City of St. Cloud Will Install Energy-Saving LED Lights That Also Blink Broadband Internet
Not to be confused with Bespin, the Cloud City

Last year, we wrote about a particularly bright scheme for using a room’s lighting to also transmit data, creating a wireless Internet connection that relies on visual light rather than radio spectrum. It seems the city of St. Cloud, Minn., thinks there’s something to the notion too. On Wednesday, hometown startup LVX Systems will begin installing light fixtures that transmit data via flickering LEDs.
Six municipal buildings in St. Cloud will receive the fixtures, which broadcast 1s and 0s by flickering at rates far faster than the human eye can detect. Clusters of LEDs in these overhead fixtures will communicate with special modems attached to the computers below, allowing fixture and computer to communicate with each other at rates of about 3 megabits per second, or roughly equivalent to a residential DSL line.

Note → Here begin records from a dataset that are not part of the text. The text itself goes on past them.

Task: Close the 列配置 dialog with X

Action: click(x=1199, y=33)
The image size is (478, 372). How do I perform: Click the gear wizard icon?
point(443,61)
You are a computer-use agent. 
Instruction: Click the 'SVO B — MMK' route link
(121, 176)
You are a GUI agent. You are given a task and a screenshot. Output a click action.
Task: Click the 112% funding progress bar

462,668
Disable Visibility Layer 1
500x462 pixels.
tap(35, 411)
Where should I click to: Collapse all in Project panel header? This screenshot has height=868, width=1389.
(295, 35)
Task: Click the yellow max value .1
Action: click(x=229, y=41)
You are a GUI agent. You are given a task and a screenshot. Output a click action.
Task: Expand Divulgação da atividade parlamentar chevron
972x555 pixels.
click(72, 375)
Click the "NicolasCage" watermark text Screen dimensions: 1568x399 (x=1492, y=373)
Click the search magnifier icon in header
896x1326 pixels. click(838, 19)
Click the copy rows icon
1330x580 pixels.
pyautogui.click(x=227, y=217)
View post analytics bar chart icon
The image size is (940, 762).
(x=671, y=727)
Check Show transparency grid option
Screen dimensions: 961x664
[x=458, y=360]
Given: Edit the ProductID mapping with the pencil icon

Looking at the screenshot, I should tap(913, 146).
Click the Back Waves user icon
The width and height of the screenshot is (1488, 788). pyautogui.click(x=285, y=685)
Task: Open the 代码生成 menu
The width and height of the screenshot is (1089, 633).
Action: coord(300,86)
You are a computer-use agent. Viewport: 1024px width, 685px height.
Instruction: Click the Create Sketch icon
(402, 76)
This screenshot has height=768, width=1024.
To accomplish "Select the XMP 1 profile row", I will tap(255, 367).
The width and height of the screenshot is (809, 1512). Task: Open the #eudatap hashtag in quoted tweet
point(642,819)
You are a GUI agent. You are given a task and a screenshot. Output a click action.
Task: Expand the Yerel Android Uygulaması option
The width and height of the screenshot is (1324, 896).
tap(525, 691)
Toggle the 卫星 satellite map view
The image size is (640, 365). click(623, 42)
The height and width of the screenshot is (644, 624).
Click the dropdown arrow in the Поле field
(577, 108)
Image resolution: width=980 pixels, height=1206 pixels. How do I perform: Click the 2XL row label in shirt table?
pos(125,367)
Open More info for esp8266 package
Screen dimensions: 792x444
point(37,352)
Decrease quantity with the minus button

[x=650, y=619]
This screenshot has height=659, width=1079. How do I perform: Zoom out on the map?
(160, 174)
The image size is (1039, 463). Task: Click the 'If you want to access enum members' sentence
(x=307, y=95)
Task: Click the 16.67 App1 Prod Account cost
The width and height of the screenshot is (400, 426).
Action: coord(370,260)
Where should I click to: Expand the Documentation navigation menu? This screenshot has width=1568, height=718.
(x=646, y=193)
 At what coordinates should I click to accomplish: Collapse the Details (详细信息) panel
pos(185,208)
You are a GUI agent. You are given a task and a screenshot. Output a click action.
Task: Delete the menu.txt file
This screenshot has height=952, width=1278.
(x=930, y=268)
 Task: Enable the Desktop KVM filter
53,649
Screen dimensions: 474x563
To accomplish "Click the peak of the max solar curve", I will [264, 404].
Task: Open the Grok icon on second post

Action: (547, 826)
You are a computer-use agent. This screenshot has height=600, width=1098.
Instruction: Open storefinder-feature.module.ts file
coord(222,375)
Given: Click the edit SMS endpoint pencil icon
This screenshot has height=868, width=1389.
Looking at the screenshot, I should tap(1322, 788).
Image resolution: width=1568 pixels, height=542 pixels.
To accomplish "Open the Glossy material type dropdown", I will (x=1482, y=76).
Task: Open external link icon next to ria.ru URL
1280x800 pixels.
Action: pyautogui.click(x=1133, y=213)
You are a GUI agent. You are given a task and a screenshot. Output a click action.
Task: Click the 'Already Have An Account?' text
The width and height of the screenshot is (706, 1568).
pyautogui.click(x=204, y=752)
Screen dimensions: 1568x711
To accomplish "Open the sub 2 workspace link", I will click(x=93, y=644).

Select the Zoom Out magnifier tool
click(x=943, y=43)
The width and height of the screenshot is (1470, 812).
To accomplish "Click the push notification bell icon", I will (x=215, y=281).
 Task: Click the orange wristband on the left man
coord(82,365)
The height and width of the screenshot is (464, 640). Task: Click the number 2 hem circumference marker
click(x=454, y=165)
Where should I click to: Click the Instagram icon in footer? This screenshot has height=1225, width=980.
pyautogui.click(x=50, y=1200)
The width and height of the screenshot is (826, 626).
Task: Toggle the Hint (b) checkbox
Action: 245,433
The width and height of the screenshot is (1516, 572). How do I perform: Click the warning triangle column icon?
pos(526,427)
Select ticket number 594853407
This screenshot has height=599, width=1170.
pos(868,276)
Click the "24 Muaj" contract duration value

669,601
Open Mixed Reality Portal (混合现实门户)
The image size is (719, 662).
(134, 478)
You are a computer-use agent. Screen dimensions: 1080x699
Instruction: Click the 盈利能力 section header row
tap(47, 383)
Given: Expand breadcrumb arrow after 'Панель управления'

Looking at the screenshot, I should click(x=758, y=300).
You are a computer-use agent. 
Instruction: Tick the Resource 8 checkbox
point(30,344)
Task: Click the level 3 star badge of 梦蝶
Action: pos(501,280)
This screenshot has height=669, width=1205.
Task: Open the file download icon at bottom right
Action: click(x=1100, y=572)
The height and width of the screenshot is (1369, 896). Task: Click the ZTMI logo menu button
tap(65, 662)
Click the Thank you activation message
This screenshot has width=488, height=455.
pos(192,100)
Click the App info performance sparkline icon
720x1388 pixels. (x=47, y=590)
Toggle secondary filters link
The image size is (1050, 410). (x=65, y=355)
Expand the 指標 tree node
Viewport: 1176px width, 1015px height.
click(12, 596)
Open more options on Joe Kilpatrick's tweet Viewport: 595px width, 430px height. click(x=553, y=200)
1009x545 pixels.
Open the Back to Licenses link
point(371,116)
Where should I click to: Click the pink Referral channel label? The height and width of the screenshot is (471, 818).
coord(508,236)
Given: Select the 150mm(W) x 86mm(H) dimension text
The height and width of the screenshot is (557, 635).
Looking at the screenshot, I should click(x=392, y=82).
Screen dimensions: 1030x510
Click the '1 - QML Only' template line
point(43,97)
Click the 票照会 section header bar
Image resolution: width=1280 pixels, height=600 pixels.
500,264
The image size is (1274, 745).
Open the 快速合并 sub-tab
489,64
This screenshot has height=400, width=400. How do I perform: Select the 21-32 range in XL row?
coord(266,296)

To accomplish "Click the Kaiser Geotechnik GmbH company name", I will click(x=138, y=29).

At those speeds, LVX’s light-based network won’t be replacing Wi-Fi anytime soon, especially given that handheld devices and computers are already tooled to work with Wi-Fi rather than light. But for St. Cloud, the data transmitting fixtures are more or less a bonus; they’ve chosen to install LVX’s LED fixtures to save money on lighting costs.
But a second-gen system that is expected to roll out in about a year will allow for speeds comparable with Wi-Fi, and if that proves successful its not difficult to see a future where some devices – especially those like desktop computers that are going to be used primarily in one place – are equipped with both optical and radio receivers and transmitters. Such designs could take advantage of light-based transmission when applicable and fall back on Wi-Fi only when necessary, thus easing the growing burden on the radio spectrum, which is growing increasingly crowded.
That’s not even accounting for the energy and cost savings that LED fixtures enjoy over traditional fluorescent lighting. If the savings alone are enough to make the switch worthwhile for large enough concerns (reportedly the Minneapolis-St. Paul International airport is thinking of adopting LVX’s technology as well), then that added connectivity is another incentive to make an energy-saving switch to LEDs.